Wednesday, February 01, 2006

Lasers and Tasers

My current rotation of the month is psychiatry, and specifically I spend my days in the Psychiatric Emergency Room. Technically, the Psych ER is where patients with emergent psychiatric issues -- such as suicidal or homicidal ideations or an inability to take care of themselves -- are brought in, where, just like a "regular" medical ER, they are stabilized and either sent home or shipped out to an inpatient facility; they are typically brought in by police or paramedics after a call to 911 is made. In short, it's where the crazy people are brought as they calm down from their craziness.

It is not uncommon to see people brought in, for example, because they were discovered slicing their wrists; or because they were found wandering the freeways naked trying to climb onto passing cars; or even because they were observed to be defecating, picking up their poop, and then rubbing that same poop all over themselves. Yeah, it's that kind of place. And it is also quite common for all our patients to be on involuntary holds, where they are held against their will for either 3 days or 14 days.

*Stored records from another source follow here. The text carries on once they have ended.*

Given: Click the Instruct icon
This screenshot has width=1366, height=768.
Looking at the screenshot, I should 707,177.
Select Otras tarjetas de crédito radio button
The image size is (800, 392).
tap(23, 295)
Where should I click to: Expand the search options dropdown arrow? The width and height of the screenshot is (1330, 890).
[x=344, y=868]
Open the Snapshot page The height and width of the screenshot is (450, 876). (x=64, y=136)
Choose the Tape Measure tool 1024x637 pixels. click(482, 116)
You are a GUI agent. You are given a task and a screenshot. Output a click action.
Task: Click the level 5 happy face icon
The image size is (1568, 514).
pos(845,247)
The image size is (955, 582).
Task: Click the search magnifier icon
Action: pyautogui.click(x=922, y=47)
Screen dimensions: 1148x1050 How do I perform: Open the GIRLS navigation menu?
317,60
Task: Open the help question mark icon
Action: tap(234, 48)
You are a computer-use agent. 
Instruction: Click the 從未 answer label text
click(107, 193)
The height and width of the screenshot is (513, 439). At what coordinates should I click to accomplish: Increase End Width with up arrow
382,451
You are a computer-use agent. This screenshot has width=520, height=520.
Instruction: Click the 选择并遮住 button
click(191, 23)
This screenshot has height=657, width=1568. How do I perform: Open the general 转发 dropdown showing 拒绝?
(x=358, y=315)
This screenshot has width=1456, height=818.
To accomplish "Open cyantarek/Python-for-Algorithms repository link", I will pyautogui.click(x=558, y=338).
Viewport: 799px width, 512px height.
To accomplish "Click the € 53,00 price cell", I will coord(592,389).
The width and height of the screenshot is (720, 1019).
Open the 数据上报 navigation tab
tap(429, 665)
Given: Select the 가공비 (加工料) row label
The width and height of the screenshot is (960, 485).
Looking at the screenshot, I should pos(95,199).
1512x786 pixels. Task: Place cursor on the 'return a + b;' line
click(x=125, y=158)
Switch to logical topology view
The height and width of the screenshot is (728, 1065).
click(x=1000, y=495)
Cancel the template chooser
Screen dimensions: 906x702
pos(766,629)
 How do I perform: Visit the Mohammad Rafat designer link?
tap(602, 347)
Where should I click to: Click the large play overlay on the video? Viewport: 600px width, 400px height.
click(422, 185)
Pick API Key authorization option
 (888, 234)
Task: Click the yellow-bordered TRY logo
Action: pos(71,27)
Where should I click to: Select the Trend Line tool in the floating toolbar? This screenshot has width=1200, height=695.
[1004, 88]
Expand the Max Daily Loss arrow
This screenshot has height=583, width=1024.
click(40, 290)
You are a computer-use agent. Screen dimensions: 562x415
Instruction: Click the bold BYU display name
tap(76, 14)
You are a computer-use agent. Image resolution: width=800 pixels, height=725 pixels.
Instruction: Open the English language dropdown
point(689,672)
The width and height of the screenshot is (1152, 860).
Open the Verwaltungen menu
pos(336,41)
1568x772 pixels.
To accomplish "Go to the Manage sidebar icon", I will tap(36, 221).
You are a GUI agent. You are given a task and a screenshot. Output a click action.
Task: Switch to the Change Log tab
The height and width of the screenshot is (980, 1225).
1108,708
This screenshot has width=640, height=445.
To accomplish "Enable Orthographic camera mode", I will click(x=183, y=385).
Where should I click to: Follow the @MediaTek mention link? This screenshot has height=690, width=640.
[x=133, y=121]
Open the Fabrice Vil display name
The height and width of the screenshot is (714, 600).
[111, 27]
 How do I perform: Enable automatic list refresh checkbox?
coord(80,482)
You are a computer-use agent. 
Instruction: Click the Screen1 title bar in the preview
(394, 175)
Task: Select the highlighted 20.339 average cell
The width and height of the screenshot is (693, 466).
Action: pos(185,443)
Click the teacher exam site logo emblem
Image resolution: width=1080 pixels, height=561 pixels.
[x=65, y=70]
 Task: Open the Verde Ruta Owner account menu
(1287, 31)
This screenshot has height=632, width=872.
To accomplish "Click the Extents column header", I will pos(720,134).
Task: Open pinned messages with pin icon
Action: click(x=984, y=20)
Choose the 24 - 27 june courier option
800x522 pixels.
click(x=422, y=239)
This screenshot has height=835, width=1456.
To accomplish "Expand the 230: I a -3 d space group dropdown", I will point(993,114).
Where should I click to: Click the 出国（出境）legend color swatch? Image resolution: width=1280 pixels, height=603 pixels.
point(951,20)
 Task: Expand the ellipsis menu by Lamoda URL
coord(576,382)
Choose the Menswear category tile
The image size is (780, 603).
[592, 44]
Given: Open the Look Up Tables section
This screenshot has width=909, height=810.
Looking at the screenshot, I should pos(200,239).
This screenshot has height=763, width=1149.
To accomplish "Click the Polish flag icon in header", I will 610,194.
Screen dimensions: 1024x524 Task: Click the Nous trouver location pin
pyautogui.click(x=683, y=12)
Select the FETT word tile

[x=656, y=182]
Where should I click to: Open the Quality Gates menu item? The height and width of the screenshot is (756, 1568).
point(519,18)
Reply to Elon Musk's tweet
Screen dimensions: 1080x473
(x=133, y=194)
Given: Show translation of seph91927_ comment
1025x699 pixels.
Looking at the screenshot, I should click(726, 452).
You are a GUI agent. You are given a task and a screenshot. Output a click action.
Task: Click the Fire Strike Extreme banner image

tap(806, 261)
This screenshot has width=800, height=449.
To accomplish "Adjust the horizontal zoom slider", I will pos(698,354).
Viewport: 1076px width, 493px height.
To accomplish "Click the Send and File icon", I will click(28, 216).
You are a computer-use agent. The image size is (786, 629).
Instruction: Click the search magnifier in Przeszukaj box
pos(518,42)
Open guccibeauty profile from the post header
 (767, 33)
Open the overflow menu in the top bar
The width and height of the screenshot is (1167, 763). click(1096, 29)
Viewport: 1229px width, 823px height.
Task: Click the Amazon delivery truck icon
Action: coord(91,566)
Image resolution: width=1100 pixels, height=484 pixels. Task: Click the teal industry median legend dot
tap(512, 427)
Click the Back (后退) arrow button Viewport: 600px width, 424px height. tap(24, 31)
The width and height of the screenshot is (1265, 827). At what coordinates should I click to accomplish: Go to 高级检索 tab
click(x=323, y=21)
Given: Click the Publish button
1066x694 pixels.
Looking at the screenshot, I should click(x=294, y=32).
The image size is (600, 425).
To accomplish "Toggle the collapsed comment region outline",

It's a jail of sorts, but for crazy patients. I don't particularly like that word, because the psychiatry field is already fraught with and stigmatized by such descriptions, but if you want a quick-and-dirty description of the Psych ER, that's what it is: locked-up crazy patients. Thus, given our patients, it's a very unpredictable place. A bizarre and exciting place with rarely a dull moment. There's no telling when the peace will be disrupted by an event such as a formerly quiet patient yelling at the top of his lungs demanding that demons leave his body. Or ... the exciting, yet slightly frightful, event that happened today.

The day began with me re-evaluating a young patient who was admitted the night before for suicidal behavior. When I first approached him, he was sound asleep on a couch. As I tried waking him up, he repeatedly refused, and the best response I got was an occasional eye-opening that lasted no longer than several seconds. I attempted my usual round of questions that seek that determine whether the patient has shown enough improvement since the previous day to warrant his/her release ... basic orientation questions such as "do you know where you are?" and "what is today's date?" to questions about their current mental health, such as "do you still want to hurt yourself?" and "are you still hearing the voices that told you to strangle your neighbor?".

However, this guy was in no mood to answer questions. Not only would he not answer, he would neither open his eyes nor open his mouth. The extent that he held up his end of the conversation involved him pulling out a piece of paper and pointing to some words he had written down earlier. The most productive part of our conversation went like this:

Axis: "Where are you?"

Patient: [points to the word "hospital"]

Axis: "How are you feeling?"

Patient: [points to "I want 2 trays of food"] (technically, a non-sequitor, but never mind that).

With the conversation going nowhere fast, I walked away, reported back to my attending, and he was left alone, fast asleep on a couch, with his response-papers, still wanting 2 trays of food.

End of story? Not quite. One hour passed while I followed up some errands, and returned to the Psych ER only to see a few cops running inside as fast as the little doorway would allow them. Once they had funneled in, they were surrounding something at the opposite end of the room. I struggled and stood on tiptoes to see what they had so swiftly surrounded, only to see my mute patient from earlier! How a sleeping guy with slow hand movements piqued the interest of 5 trigger-happy police officers was beyond me, but the scene was enough to keep my attention.

Allegedly Mr. Mute has snapped out of his silence and began demanding -- aloud -- to receive those 2 trays of food. Talk about perseverance. Anyway, he had earned himself the privilege of a gurney with 4-point restraints. All but one of the cops stood around Mr. Mute, waiting, I assume, for him to bust a move, while that last cop then unholstered the weapon strapped to his left: a Taser gun.

Damn, a Taser! I don't know much about Tasers, except that once that little rectangular gun is fired, it causes the victim to collapse in a fit of painful spasms and howling. For now it was pointing down, away from the patient, with its malicious little red laser aim dot swirling around the floor like a jittery disco light. The police urged the patient to comply peacefully to avoid using force and the Taser; the patient responded with rude grunts, while his eyes were fixated on the red laser light floating on the floor. After several rounds of verbally going back and forth, Mr. Mute begrudgingly agreed to walk over to the gurney.

Finally arriving at the gurney, the patient sat down and announced, "this is as far as I'm going". But then this confidence was quickly turned to compliance, and mild fear, when the officer with the Taser firmly stated to "lay down now" and pointed his Taser at the patient's chest. With the red menace dancing around his heart, Mr. Mute quickly lay back with looks of death in his eyes aimed at everyone.

He was then restrained without incident -- except for the mouthful of swear words he let loose -- and the curious crowd in the ER slowly dissipated. Once all the cops left and the patient was restrained and curtained off, everyone resumed their tasks from before this tense stand-off. So goes the Psych ER.

That patient, however, did get in the last word. In protest to the preceding event, spotting a slit in the curtains and clearing his throat loudly, he spit out one well-aimed snotball through the slit ... launching it over 10 feet away, nearly tagging a nurse. Nice.